(Description of the task): Reproduce the lines of the entries below from the one containing "You are a GUI" through the one containing "coord(420,105)", with both of those lines included. Leave the pictures out of your answer.

— start of Items —

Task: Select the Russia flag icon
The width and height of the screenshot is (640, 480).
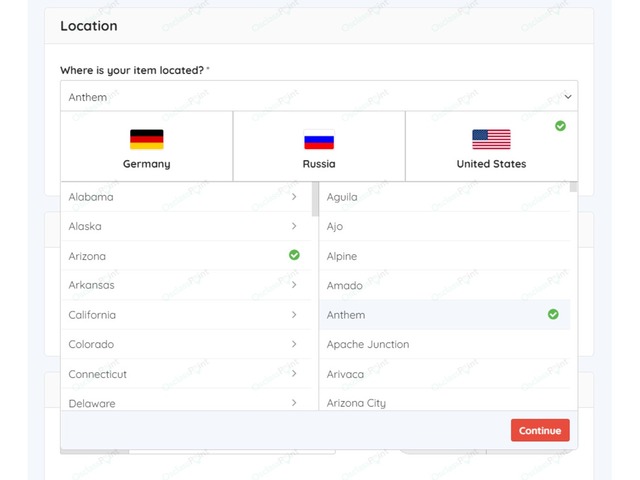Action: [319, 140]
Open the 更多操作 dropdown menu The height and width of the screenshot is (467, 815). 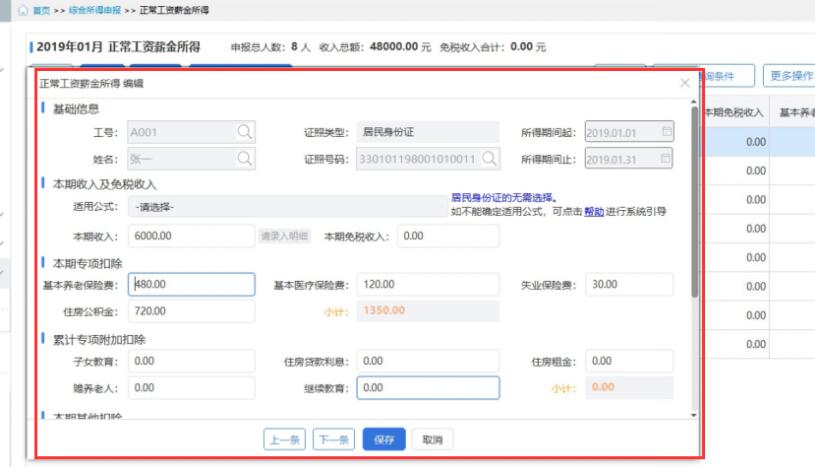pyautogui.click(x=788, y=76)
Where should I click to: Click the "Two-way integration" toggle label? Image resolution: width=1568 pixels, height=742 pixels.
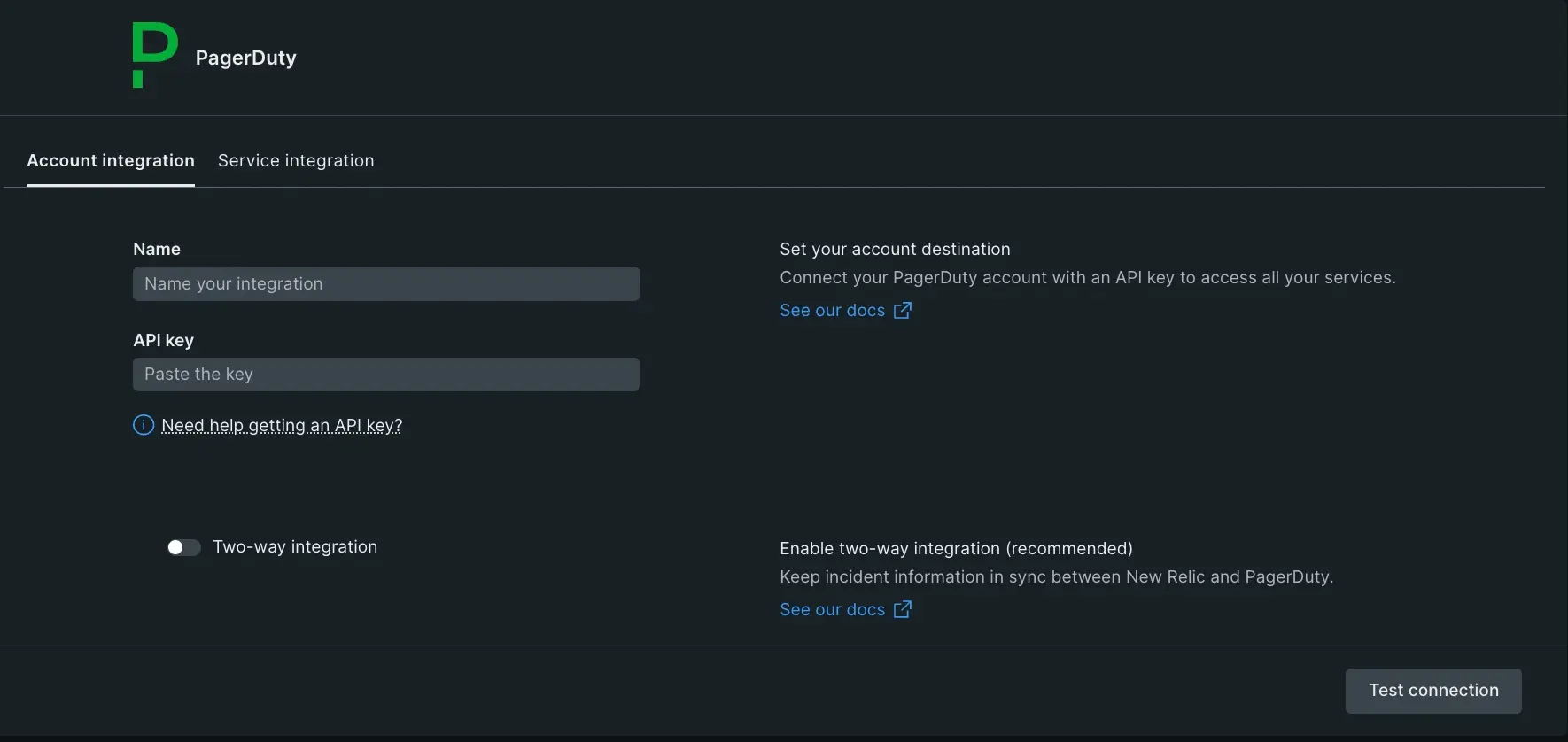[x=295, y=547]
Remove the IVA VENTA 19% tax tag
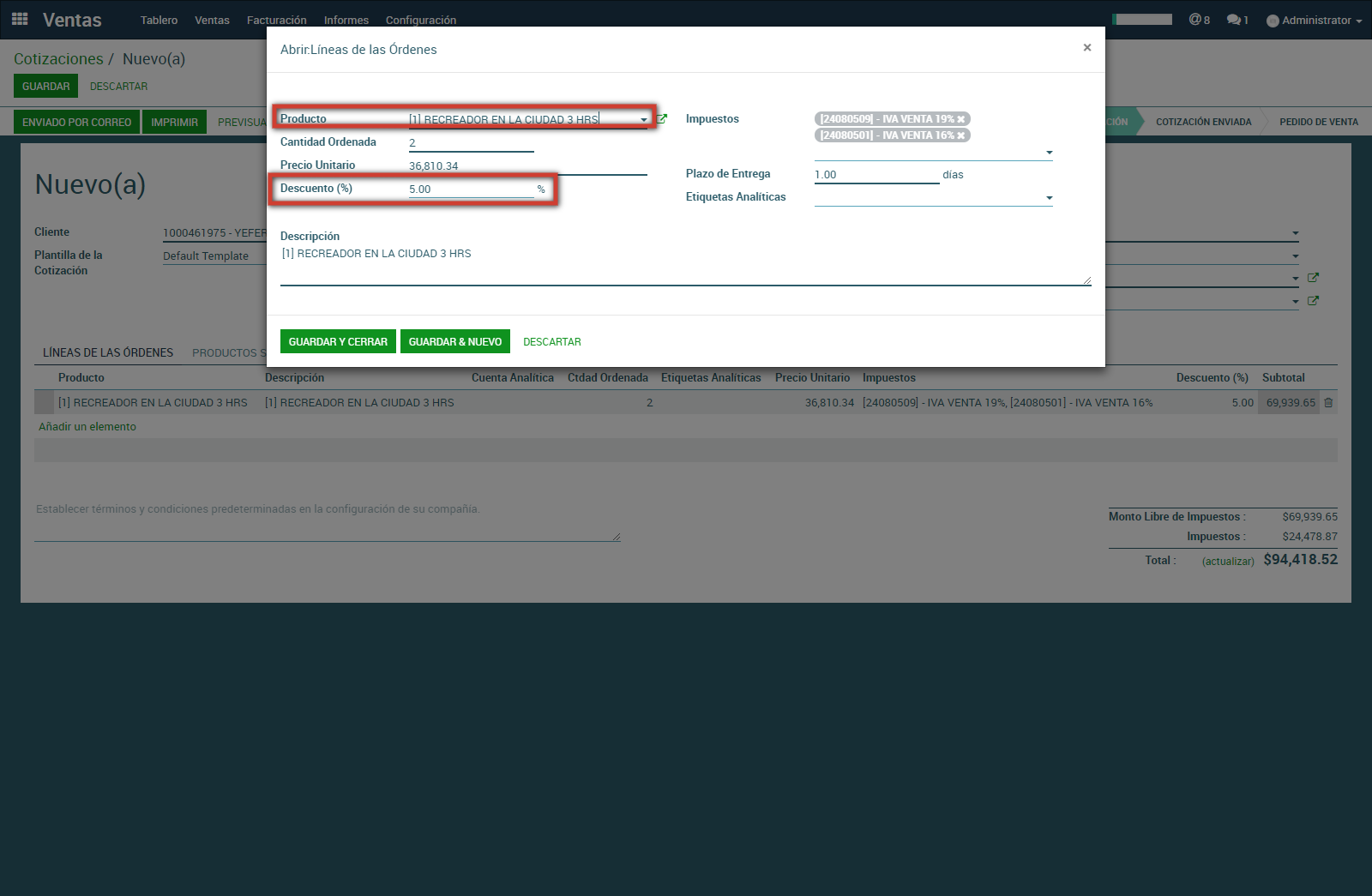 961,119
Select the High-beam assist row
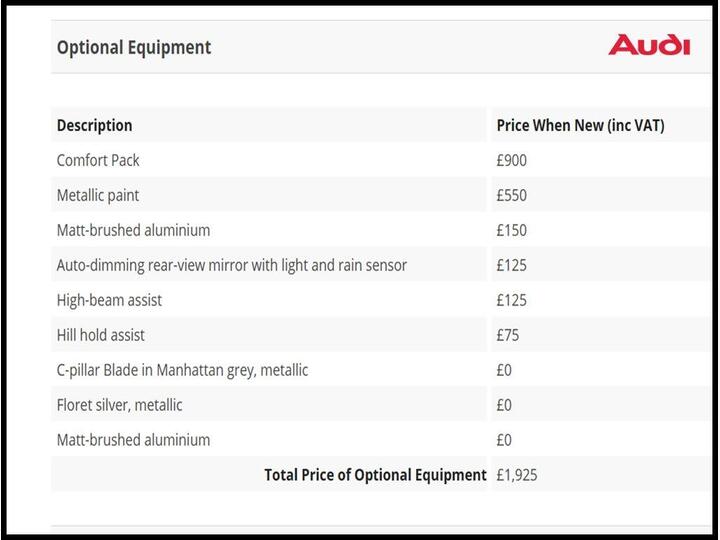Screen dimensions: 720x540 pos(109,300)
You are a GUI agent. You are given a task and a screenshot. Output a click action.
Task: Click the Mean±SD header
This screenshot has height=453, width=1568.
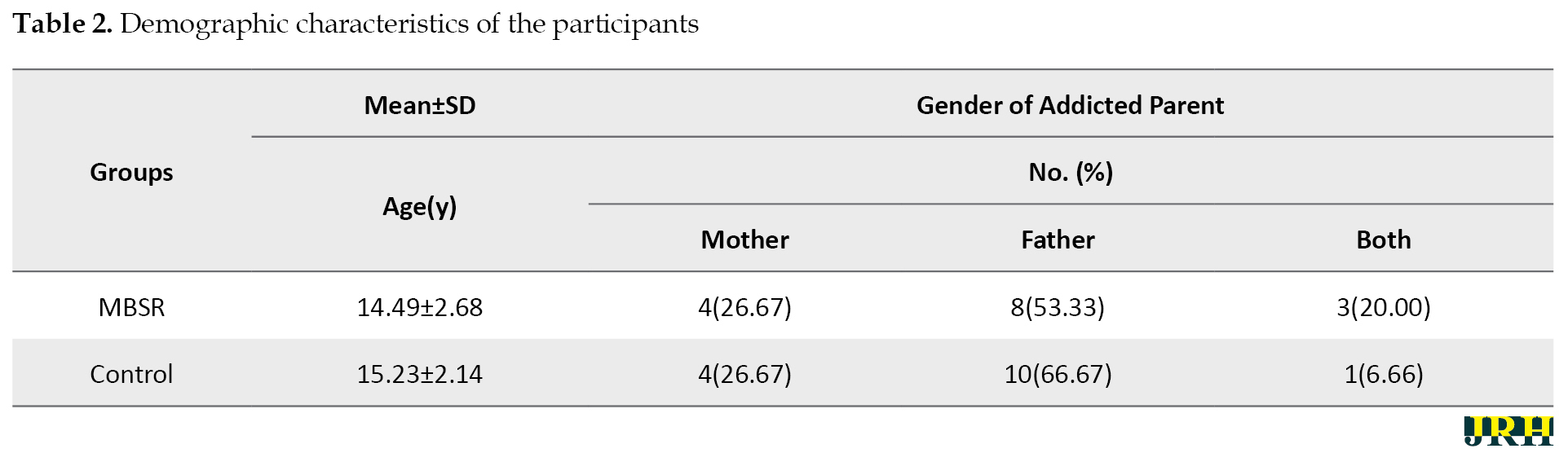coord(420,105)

— end of Items —
— start of Items —

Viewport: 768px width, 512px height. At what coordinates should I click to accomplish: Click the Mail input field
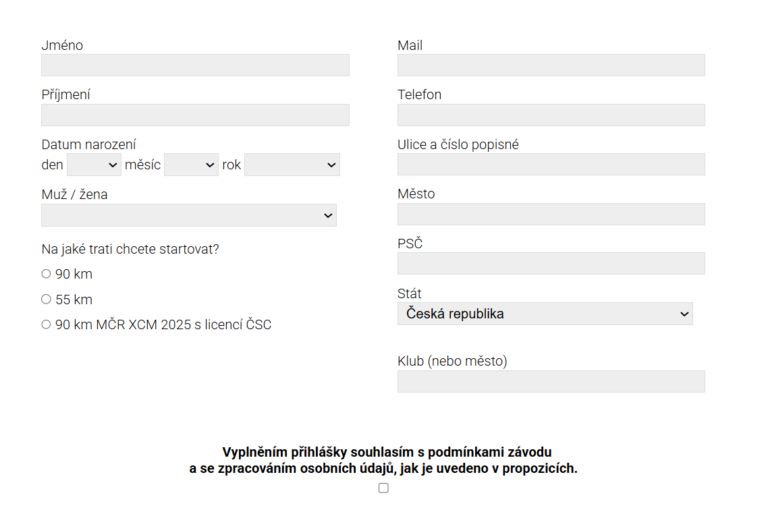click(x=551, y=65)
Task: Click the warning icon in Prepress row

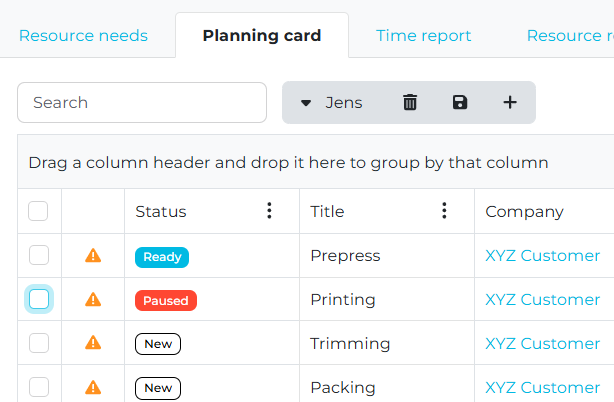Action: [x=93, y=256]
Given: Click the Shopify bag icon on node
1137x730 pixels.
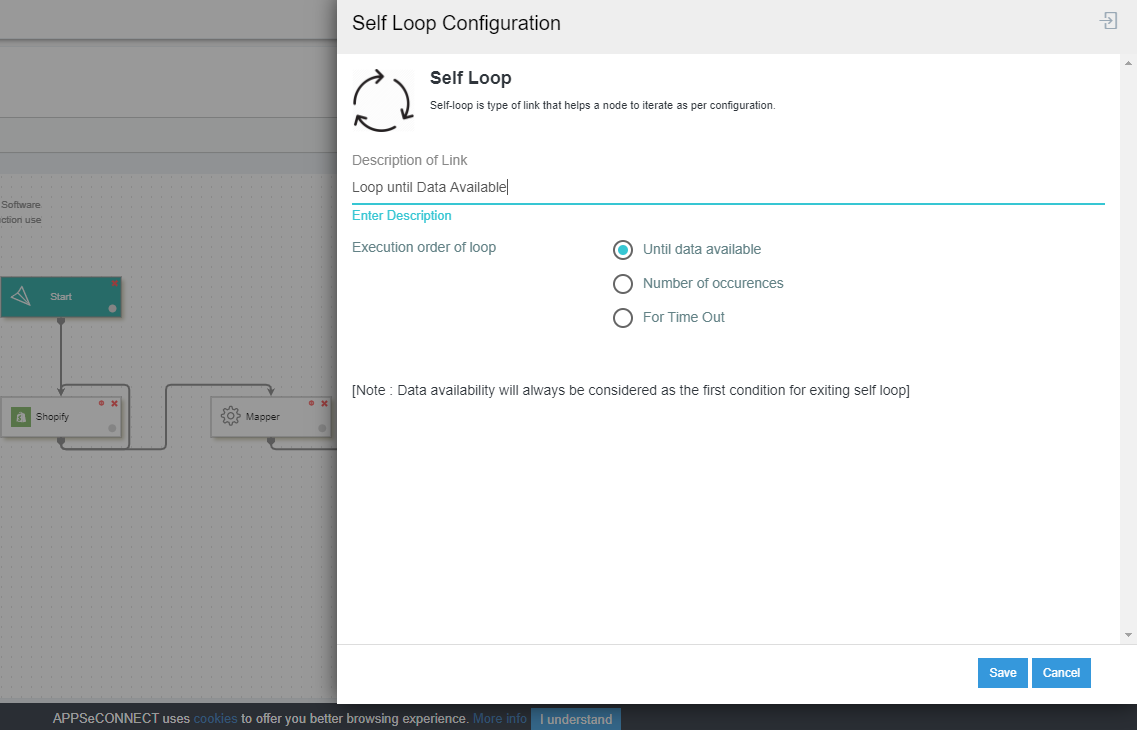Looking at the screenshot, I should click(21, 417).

— end of Items —
— start of Items —

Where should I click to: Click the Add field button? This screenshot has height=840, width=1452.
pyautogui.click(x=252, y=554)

— end of Items —

(Solution for this task):
You are a GUI agent. You are given a task and a screenshot. Output a click action.
Task: Click the Mean±SD header
This screenshot has height=453, width=1568.
coord(420,105)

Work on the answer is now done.